A recurring theme in Smith’s argument is that the ability to coach well is a distinct and separate skill from the ability to play well. Great players do not automatically become great coaches; great coaches do not need to have been great players. Teaching methodology — the ability to observe, diagnose, explain, and create conditions for learning — is learnable and improvable through formal education and deliberate practice.
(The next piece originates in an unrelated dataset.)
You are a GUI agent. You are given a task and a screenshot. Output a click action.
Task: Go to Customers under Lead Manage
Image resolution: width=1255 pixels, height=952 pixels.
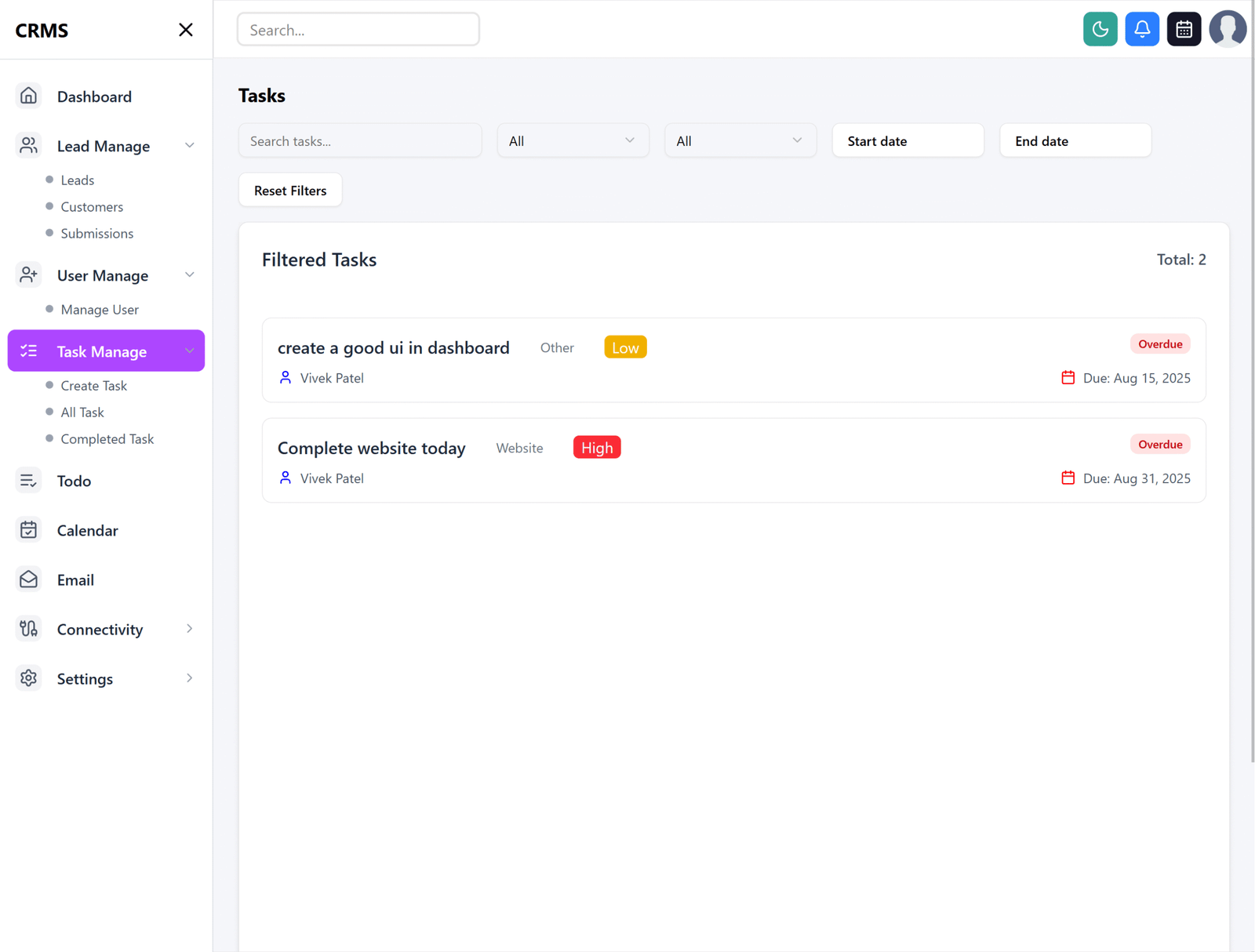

His two-year degree program is built on this conviction.

Actionable Advice for Families

  • Look for coaches who can explain why they are teaching something, not just what to do — “physics not philosophy” means the coach should be able to connect their instruction to physical principles
  • Be skeptical of goal-oriented development frameworks that attach player identity to specific outcomes — process orientation produces more consistent performance under pressure
  • Do not assume that proximity to a major tennis market or a branded academy guarantees higher coaching quality — methodology matters more than location
  • Seek coaches who have formal training in teaching methodology, not just extensive playing experience

INTENNSE Relevance

  • Coaching education: Smith’s two-year teaching degree program and the “physics not philosophy” framework are directly applicable to INTENNSE’s coaching development philosophy. The league’s mic’d coaches need to be able to explain their decisions clearly and credibly — Smith’s fact-based methodology is a model for the kind of coaching discourse INTENNSE wants to make visible
  • Process over outcome orientation: Smith’s argument against goal-setting in favor of process orientation resonates with INTENNSE’s competitive format — the 7-bolt arc structure, unlimited substitutions, and rally scoring all create conditions where moment-to-moment decision quality is more determinative than attachment to match outcomes
  • Small market success: The Tyler, Texas result — outperforming Dallas and Houston in state champion production — is relevant to INTENNSE’s theory of change. A well-designed format in a non-major market can outperform larger competitors through methodology, not just resources
  • Coaching as profession: Smith’s insistence on teaching methodology as a learnable, distinct profession (not just a post-career fallback for former players) is a values alignment with INTENNSE’s investment in coaching quality as a competitive differentiator

Notable Quotes

“Physics not philosophy. When a coach tells you something, ask them: what does the physics say? If they can’t answer that, they’re teaching philosophy, not tennis.”

“Goals create choking. When you’re serving for the match and you’re thinking about what happens if you win or lose, you’ve already left the present. The present is where tennis is played.”